I somewhat studiously avoided the band’s work prior to “The Hangman’s Beautiful Daughter”, which I always believed to be more conventionally folkie than these somewhat stranger, later hippier records. The band was bigger then, too. By the time I caught up Clive Palmer was gone and it was just Mike Heron and Robin Williamson. I had a later LP – “White Horse” it may have been called – but some of the magic was missing off that, and I kind of stuck with what I already knew. They had by that time added their girlfriends to the line up but they didn’t add a hell of a lot, to be honest, apart from some vocal harmonies and rather erratic musical abilities. I saw them play live with this later line-up and it was a bit of a shambles, as I recall, but still happily hippy. And after 30 years those LPs are still magical, and not really hippy at all, although they may not be (let’s be honest: certainly won’t be) to everyone’s taste. They are, actually, much more rooted in the conventionally folkie than I realised thirty years ago, but nobody else sounds like them. They are wonderful records.

You can read the official Incredible String Band history
here, and there are a couple of good downloads there, too. (And before you say it -- I agree: the photo on their Home Page isn’t the most promising. Try and ignore it. Mike Heron still looks okay, though.)

The Incredibles broke up sometime or other. I didn’t care too much because I had the LPs I needed to have and they always sounded the same. Over 30 years I’d go perhaps several years never hearing them, then one day I’d be struck by a certain – what was it? What is it? Well, whatever it was and is, every now and then my head reminds me I need to listen to The Incredible String Band, so I do. And they never disappoint me. They always remind me of something I never want to forget. I’m not sure it has a name.
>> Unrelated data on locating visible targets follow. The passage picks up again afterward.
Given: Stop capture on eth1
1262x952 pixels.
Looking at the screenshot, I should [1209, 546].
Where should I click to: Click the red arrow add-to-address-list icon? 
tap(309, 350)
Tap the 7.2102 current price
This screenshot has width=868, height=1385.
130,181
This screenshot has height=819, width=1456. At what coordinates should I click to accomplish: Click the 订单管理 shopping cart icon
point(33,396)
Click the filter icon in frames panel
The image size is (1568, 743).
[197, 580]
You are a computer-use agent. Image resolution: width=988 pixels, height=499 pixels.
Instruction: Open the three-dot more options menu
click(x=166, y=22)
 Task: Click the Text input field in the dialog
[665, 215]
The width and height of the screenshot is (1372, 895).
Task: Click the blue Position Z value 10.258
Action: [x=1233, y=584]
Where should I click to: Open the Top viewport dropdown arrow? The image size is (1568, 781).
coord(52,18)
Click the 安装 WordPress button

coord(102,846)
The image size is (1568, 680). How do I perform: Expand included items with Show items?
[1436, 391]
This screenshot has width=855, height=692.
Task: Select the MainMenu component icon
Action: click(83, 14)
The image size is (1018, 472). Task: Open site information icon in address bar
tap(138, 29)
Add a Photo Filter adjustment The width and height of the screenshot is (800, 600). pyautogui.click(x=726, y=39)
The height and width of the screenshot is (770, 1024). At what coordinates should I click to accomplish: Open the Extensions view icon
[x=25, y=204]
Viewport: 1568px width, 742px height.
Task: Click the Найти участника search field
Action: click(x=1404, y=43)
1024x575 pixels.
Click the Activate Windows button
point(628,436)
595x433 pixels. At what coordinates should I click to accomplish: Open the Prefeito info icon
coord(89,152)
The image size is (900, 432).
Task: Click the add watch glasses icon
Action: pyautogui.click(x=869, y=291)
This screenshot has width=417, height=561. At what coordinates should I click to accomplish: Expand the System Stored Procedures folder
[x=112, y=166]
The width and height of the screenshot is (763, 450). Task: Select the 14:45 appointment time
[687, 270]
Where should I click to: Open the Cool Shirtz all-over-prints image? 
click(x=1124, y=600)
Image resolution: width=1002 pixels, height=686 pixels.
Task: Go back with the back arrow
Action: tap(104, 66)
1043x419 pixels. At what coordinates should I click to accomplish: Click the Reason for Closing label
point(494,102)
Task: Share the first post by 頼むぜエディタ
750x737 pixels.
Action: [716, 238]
Four or five years ago, when I was living in Southwell, Robin Williamson turned up at The Cross Keys in Upton, about two miles from my house, doing his solo folkie/storyteller act. He was good and entertaining, but he wasn’t incredible. And earlier this year, I think it was, the re-formed ISB played Nottingham (without Williamson, I think – in other words, it was Mike Heron back with Clive Palmer, and some others) but I thought the ticket price was way too high and I gave it a miss. They came back last night – evidently determined I should see them one more time before we all die. And because the website promised they would be playing something like a greatest hits set and in particular the stunning 13-minute “A Very Cellular Song” I went along. I didn’t bother to ask anyone if they wanted to go with me; not only did I already know the answer, it kind of felt right to go to this one alone. Nobody in my life has ever shared my love for those records, so going to see them on my own seemed kind of apt. Don’t tell me it’s kind of sad. I have friends.

Anyway, I can’t work out if it was any good or not. Quite a few people turned up at The Rescue Rooms – a bizarre mix of a few young hippies, some indie types, and a lot of older people. A lot of the older men looked as if they might have been out all day fishing. Or perhaps they were teachers. The Band are not, I think, the greatest of musicians. Some of the show was jolly folk, and passable. I had a pretty good spot near the front at the side, but after a couple of songs I realised I couldn’t put up with the Band singing in front of me, and a couple of old blokes singing along behind me. I was impressed they knew all the words, but I hadn’t gone along to hear a couple of strangers sing those songs. So I moved, and the evening got better. But then the girl in the band (whose name is Fluff, apparently) managed to destroy Robin Williamson’s “The Water Song”, and I’m not sure she can be forgiven. But Mike Heron was on good form, and the rarely-performed “Douglas Traherne Harding” was wonderful. (It’s one of the downloads on their site, by the way.) They saved the remarkable “A Very Cellular Song” for last, and though they abandoned some of its quietness, and went at it a bit fast, it was still damn fine, and worth being there for. I mean, it’s the song that includes the line “Amoebas are very small.” I can’t begin to say how much influence it’s had on my life.